Ada 5 Syarat, pada siapa yang:

  1. Bersaksi La Ilaha Illallah
  2. Bersaksi Muhammad ‘abduhu wa rasuluhu
  3. Bersaksi Nabi Isya ‘abduhu wa rasuluhu termasuk kalimatuhu ila Maryam waruhu minhu
  4. Bersaksi adanya surga
  5. Bersaksi adanya Neraka

Apabila 5 syarat tersebut terpenuhi, maka balasannya Allah akan masukan dia ke surga.

Ala maa kaana minal ‘amali ‘atas apa-apa berupa amalannya’: (kalimat ini) mengandung dua kemungkinan:

  1. Allah memasukan ia ke dalam surga, meskipun ia kurang beramal dan memiliki dosa-dosa sebab orang yang bertauhid mesti masuk ke dalam surga.
  2. Allah memasukan dia kedalam surga. Adapun kedudukannya di surga sesuai dengan amalannya.
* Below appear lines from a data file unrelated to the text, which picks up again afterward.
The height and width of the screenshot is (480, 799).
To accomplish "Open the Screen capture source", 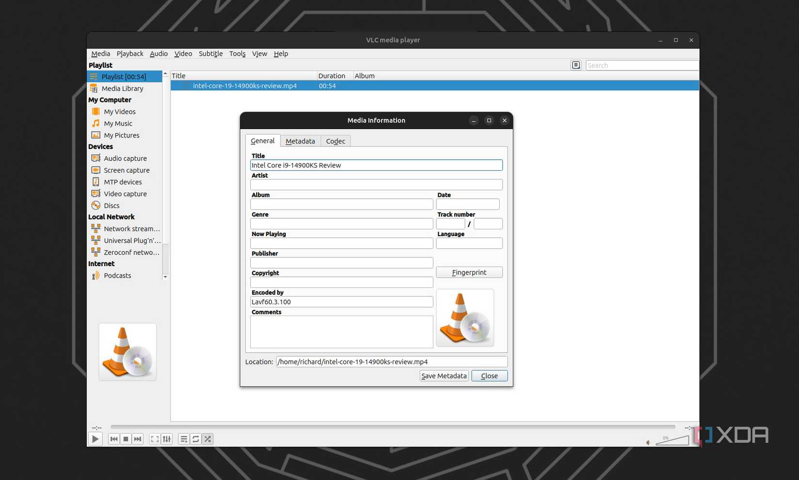I will (126, 170).
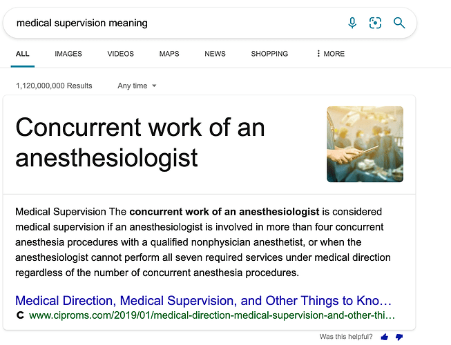Viewport: 451px width, 345px height.
Task: Open visual search camera icon
Action: coord(375,23)
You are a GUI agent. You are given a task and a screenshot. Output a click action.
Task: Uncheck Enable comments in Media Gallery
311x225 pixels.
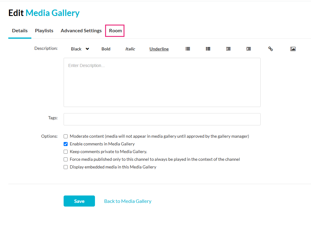(x=66, y=144)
Maksud dimasukan kedalam surga ada dua makna:

  1. Masuk langsung kedalam surga
  2. Tidak langsung masuk surga tapi terakhirnya masuk surga. Di siksa dineraka sesuai kadar dosanya saja.
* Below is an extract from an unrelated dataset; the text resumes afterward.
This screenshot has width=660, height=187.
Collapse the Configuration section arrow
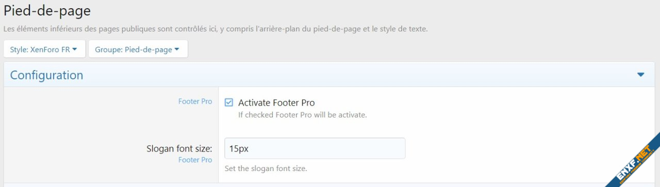[x=640, y=75]
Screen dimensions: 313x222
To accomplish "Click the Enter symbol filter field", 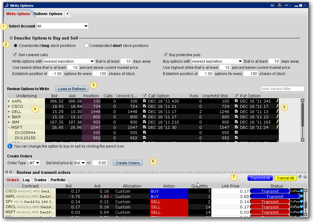I will (x=282, y=89).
Dengan demikian tidak bergampangan dengan dosa yaitu dianggapnya sudah bertahuid maka bergampangan dalam melakukan dosa. Orang yang bertauhid akan masuk surga. Tapi kapan dia masuk surganya? Langsung atau melalui proses ke neraka dulu?

Akhrajaaha ‘dikeluarkan oleh keduanya’: yaitu hadits ini diriwayatkan oleh Al-Bukhary dan Muslim dalam kitab Shahih keduanya, yang merupakan kitab tershahih setelah Al-Qur’an.

Makna Hadits Secara Global

Sesungguhnya Rasul Shalallahu Alaihi Wasallam mengabarkan kepada kita, dalam rangka menerangkan keutamaan dan kemuliaan tauhid, bahwa orang yang mengucapkan syahadatain dalam keadaan mengerti maknanya dan mengamalkan konsekuensinya secara lahir dan batin, menjauhi sikap berlebih-lebihan dan meremehkan hak kedua nabi yang mulia, yaitu Isa dan Muhammad, mengakui kerasulan dan kehambaan keduanya kepada Allah dan meyakini bahwa keduanya tidak memiliki kekhususan dalam sifat rububiyyah (bukan yang mencipta, memberi rizki, menghidupkan, mematikan dan bukan pula yang diibadahi), serta meyakini keadaan surga dan neraka, tempat kembali dia adalah surga, meskipun darinya muncul perbuatan-perbuatan maksiat selain kesyirikan.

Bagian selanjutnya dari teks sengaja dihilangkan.